- Born: May 2005 Brooklyn, New York
- Died: August 9, 2006 (aged 1) Queens, New York
- Cause of death: Struck and killed by an automobile

= Fred the Undercover Kitty =

Domestic shorthaired cat

Fred the Undercover Kitty (May 2005 – August 9, 2006) was a domestic shorthaired cat who gained attention for his undercover work with the New York Police Department and the Brooklyn District Attorney's Office in the arrest of a suspect posing as a veterinary care provider.

==Early life and adoption==

Fred was born in the spring of 2005 in Brooklyn, New York. In September 2005, he was rescued by Animal Care & Control of New York City, suffering from severe pneumonia and a collapsed lung. Fred was adopted by assistant district attorney Carol Moran, as part of a foster care program run by Animal Care & Control of New York City, and was nursed back to health.

Fred and his brother George were named after Fred and George Weasley, the prankster brothers in the Harry Potter series of novels created by J.K. Rowling.

==Law enforcement career and honors==
In February 2006, Fred was enlisted by the Brooklyn District Attorney’s office as an undercover agent, posing as a would-be patient to help the NYPD apprehend Steven Vassall, a Brooklyn man suspected of acting as a veterinarian without proper license or training. Working with human undercover detective Stephanie Green-Jones, Fred was bait in a February 3, 2006, sting operation to apprehend Steven Vassall, who was charged with unauthorized veterinary practice, criminal mischief, injuring animals and petty larceny. In May 2007, Vassall pleaded guilty to the charges of fraud and practicing veterinary medicine without a licence. As a result of his plea he was sentenced to probation and mandatory psychiatric treatment.
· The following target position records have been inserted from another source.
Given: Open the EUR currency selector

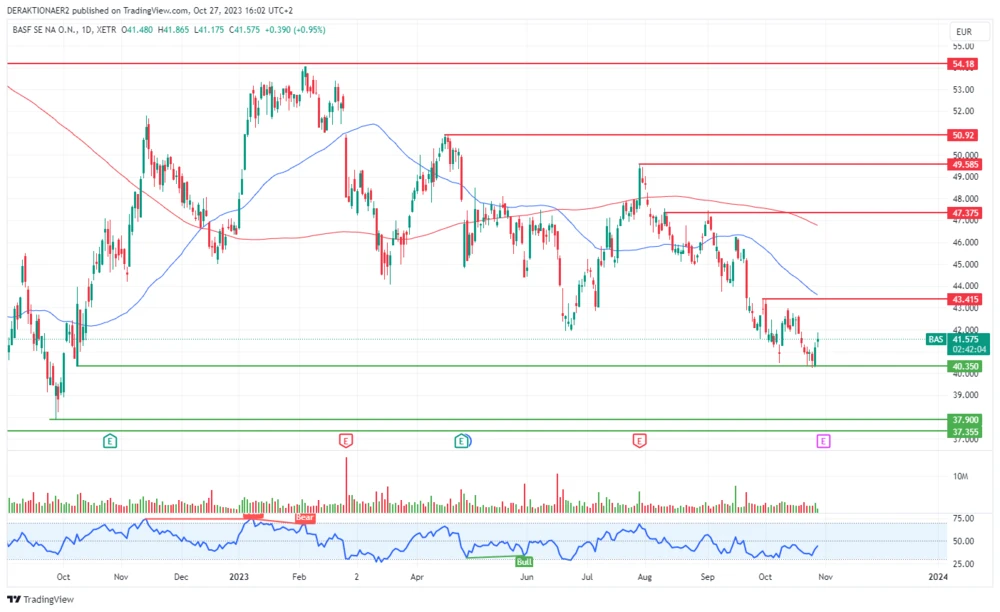Looking at the screenshot, I should [963, 32].
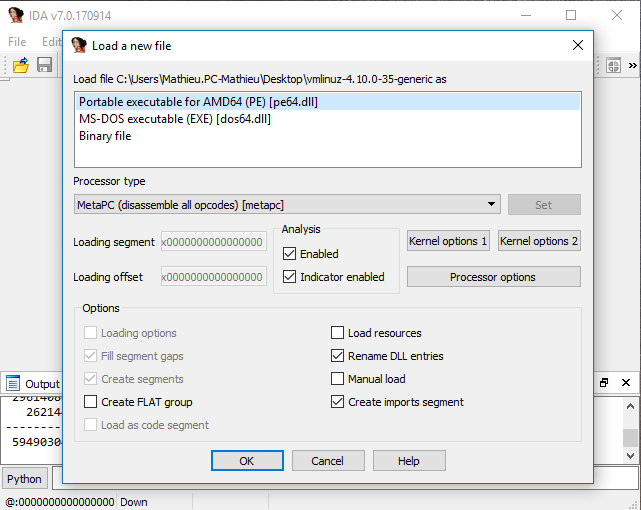Click the toolbar overflow chevron on the right
This screenshot has height=510, width=641.
(x=634, y=65)
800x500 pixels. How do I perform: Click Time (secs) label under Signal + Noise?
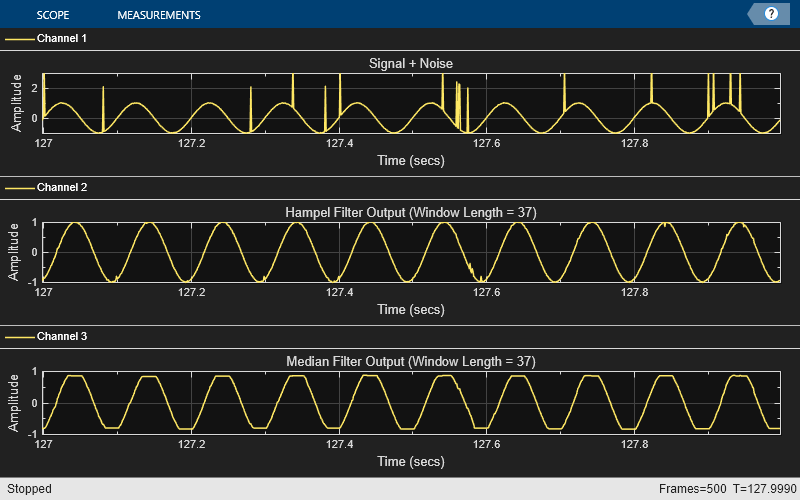pyautogui.click(x=411, y=160)
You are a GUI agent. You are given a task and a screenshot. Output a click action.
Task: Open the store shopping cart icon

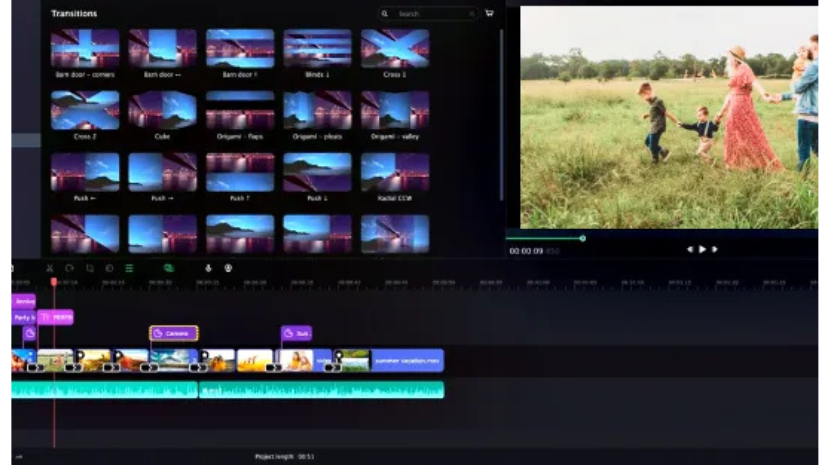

On May 18, 2006, Fred was presented with a Law Enforcement Appreciation Award by Brooklyn district attorney Charles J. Hynes. Fred was later honored on July 8, 2006, at "Broadway Barks 8!", the New York City Theater District’s dog and cat adopt-a-thon benefit hosted by Mary Tyler Moore and Bernadette Peters. He was presented with the Mayor’s Alliance Award, which is given to remarkable animals.

==Later life==

Following the sting operation, Fred began to receive training as a therapy animal, with the purpose of becoming a teaching-animal in the district attorneys office's "Legal Lives" program. Here, he would be taken into classrooms to help teach children how to treat and care for animals. The owner also received offers from animal talent agencies for him to have spots in television commercials.

==Death==

Fred died on August 9, 2006, when he escaped from his home in Queens, New York, and was struck and killed by a car. Fred was 15 months old.